How to Export Plain Text from PNG/JPG Images, PDF in Linux (Ubuntu, Fedora, Arch)

Got images or PDF files and want to recognize plain text from them? It’s easy to do the job via Tesseract OCR and a graphical tool is available for beginners.

For Linux, e.g., Ubuntu, Debian, Fedora, and Arch Linux, Tesseract OCR is a Free and Open-Source popular solution for extracting text from a scanned PDF document or an image. And gImageReader is the graphical front-end to make life easier for those hate Linux commands.

Tesseract OCR and gImageReader

OCR stands for optical character recognition or optical character reader. It is a computer technology to convert images of handwritten or printed text into machine-encoded text. Whether from a scanned document, a photo of a document, or subtitle text on an image.

Tesseract is one of the most accurate open-source OCR engines that works on Windows, Linux, and macOS. It was originally developed by HP as a proprietary software, and later released as open-source project and sponsored by Google. And it can read more than 120 languages.

The software runs in command line which is not friendly for beginners. So graphical UI tools born, and gImageReader is one of them that works on Linux.

Install gImageReader & Tesseract OCR

The open-source projects are available in official repositories for most Linux distributions. You can install them as easy as running a few commands in terminal.

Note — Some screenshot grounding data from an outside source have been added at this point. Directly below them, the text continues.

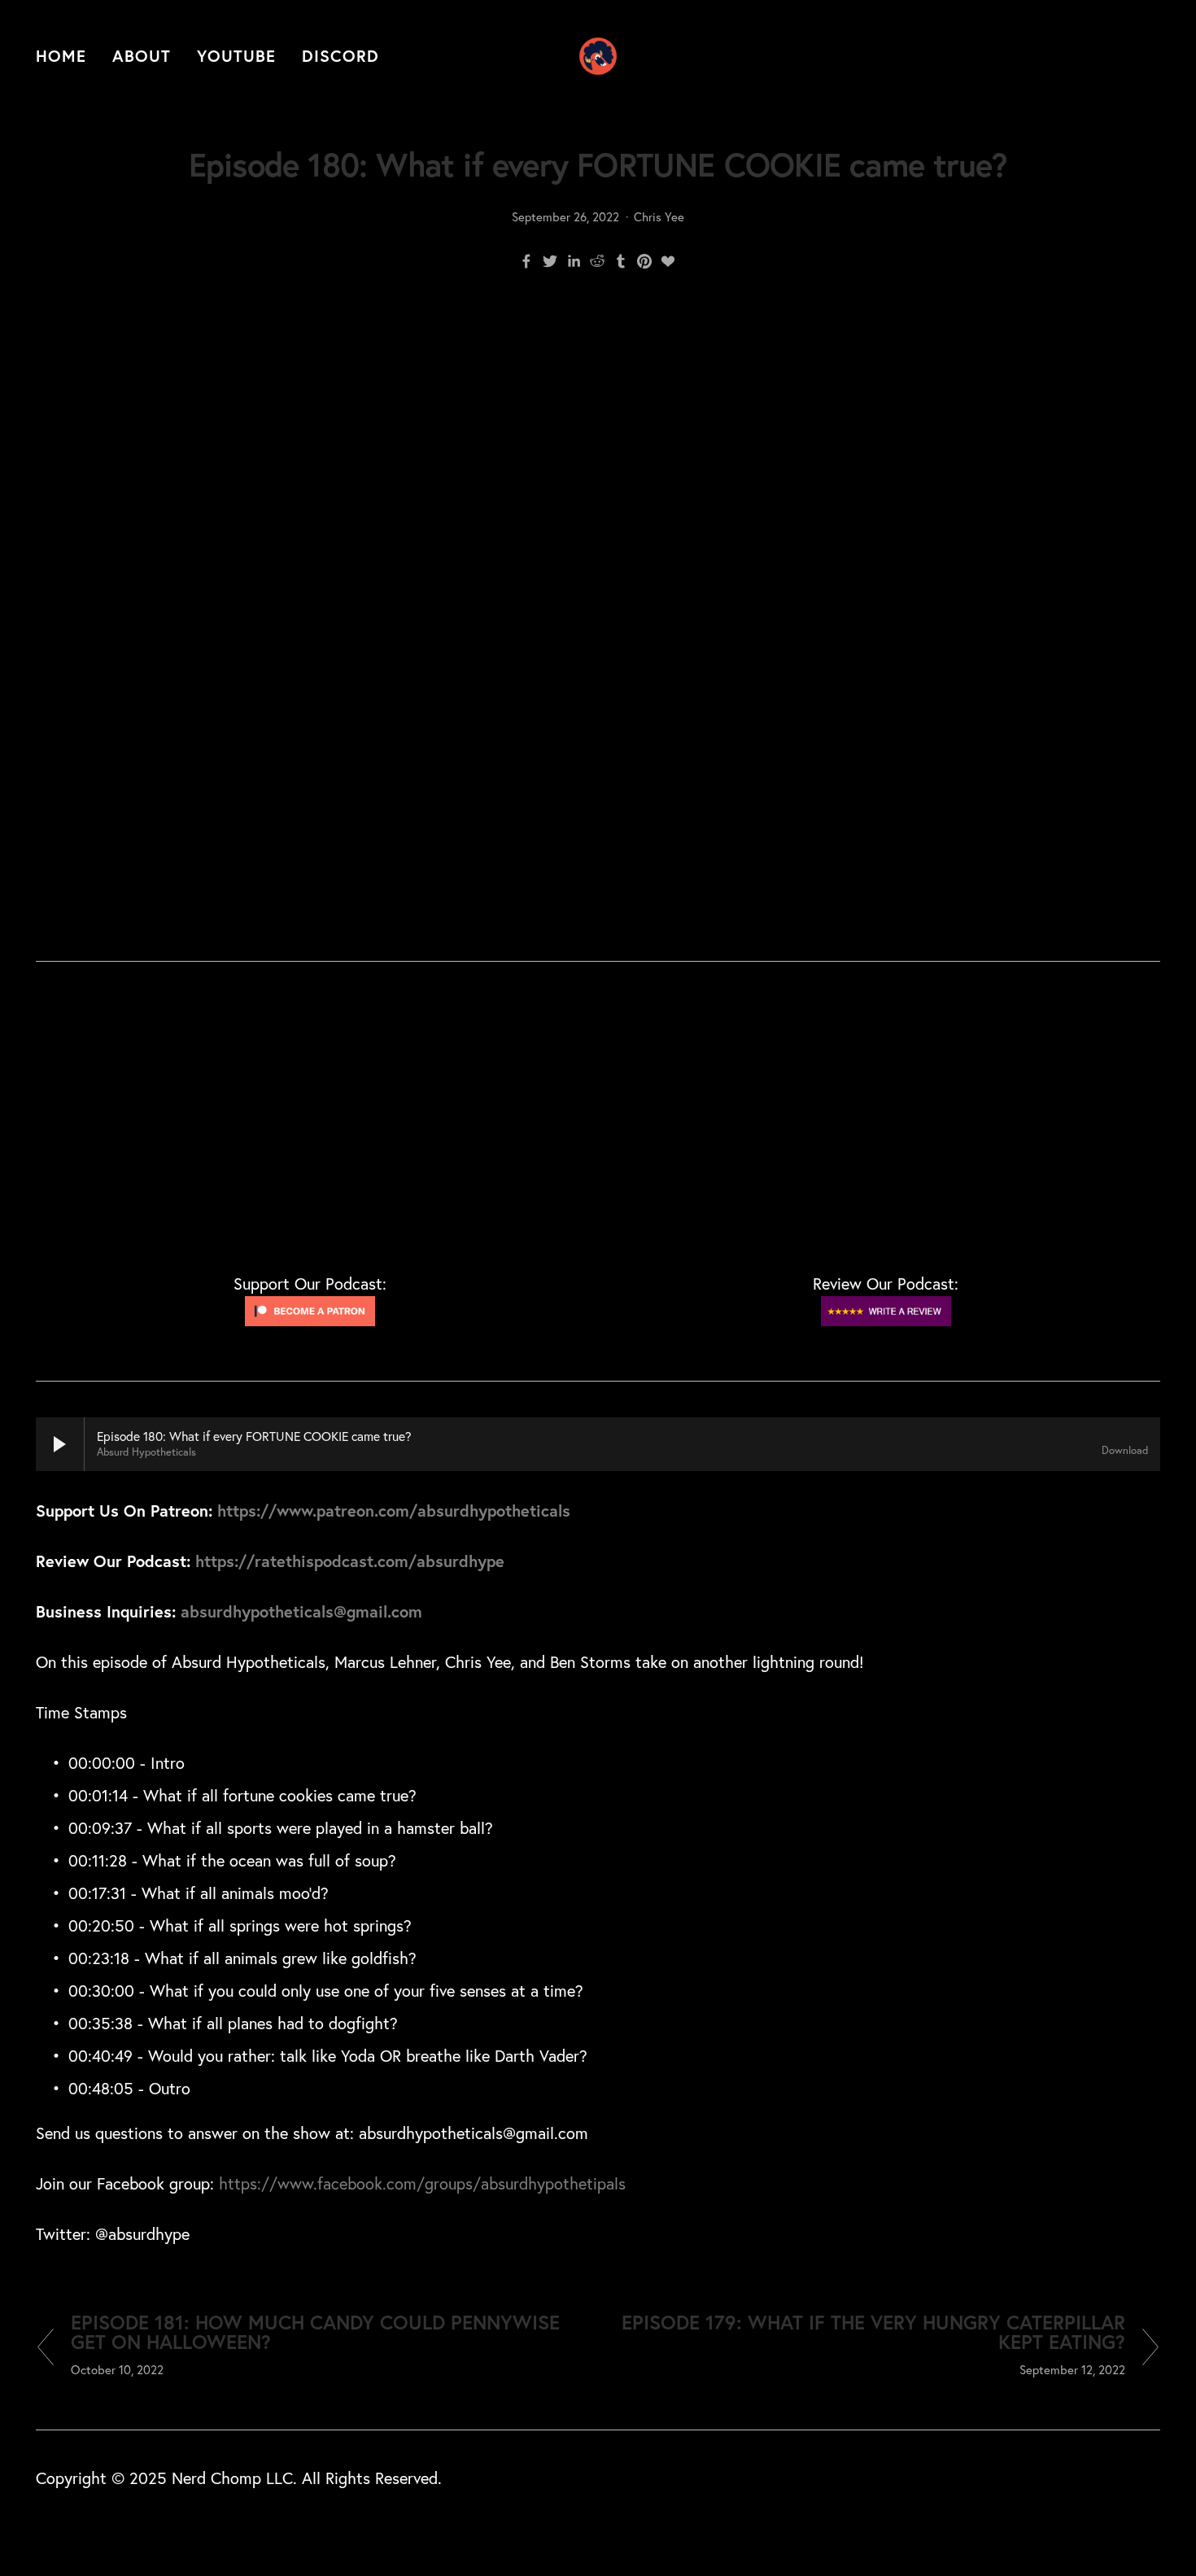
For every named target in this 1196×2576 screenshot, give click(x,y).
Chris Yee (659, 217)
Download (1125, 1450)
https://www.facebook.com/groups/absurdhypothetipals (422, 2183)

Install gImageReader & Tesseract OCR in Ubuntu / Debian / Linux Mint:

For apt-based Linux system, firstly open terminal from start menu.

Then copy and paste the command below into terminal and hit Enter.

sudo apt install gimagereader

It installs gimagereader as well as Tesseract OCR library as dependency package with your system language support.

If you want another language support, e.g, German and/or Greek, install them via:

sudo apt install tesseract-ocr-deu tesseract-ocr-ell

Or just run command to install the package with ALL language support:

sudo apt install tesseract-ocr-all

Install gImageReader & Tesseract OCR in Fedora / Arch Linux:

For Fedora and Arch Linux, the package name is gimagereader-gtk instead. You can open “terminal” and run command to install it:

sudo dnf install gimagereader-gtk

sudo pacman -S gimagereader-gtk

Tesseract will be installed as well with your system language support. You can add more language support, e.g., German and Greek, by installing tesseract-ocr-deu and tesseract-ocr-ell. Or install tesseract-ocr-* for ALL languages.

Export Plain Text via gImageReader:

Once you installed the tool, search for and open it from your system start menu.

When it starts, click the top-right ‘gear‘ button to open the software “Preferences” dialog. There you can do:

set the output pane position: bottom (Horizonal) or right-side (Vertical).
change the output font.
select language data path. Default is usually OK.
choose predefined language.

Now click on green button in left pane to import an image or PDF. Or acquire from your scanner. Choose output “Plan Text” or “hOCR PDF”. And select an area in file preview that you want to convert, or let it go for full page without selection.

There are some other actions, e.g., zoom in/out, rotate, select pages. To make the photo image easy to read, you can even control the brightness, contrast, and resolution.

Via the down arrow after “Recognize all/section” button, it offers options to choose another language, multi-language, add whitelist / backlist, and a few other actions.

In the output pane, there are a few buttons to strip line breaks, find and replace, redo/undo, clear text, as well as the icon to export to TXT document.

The software is easy to use since it provides tool-tips support. Just hover the mouse pointer over an icon, a little pop-up will indicate what does it do.

For bugs and more about the tool, go to the github project page.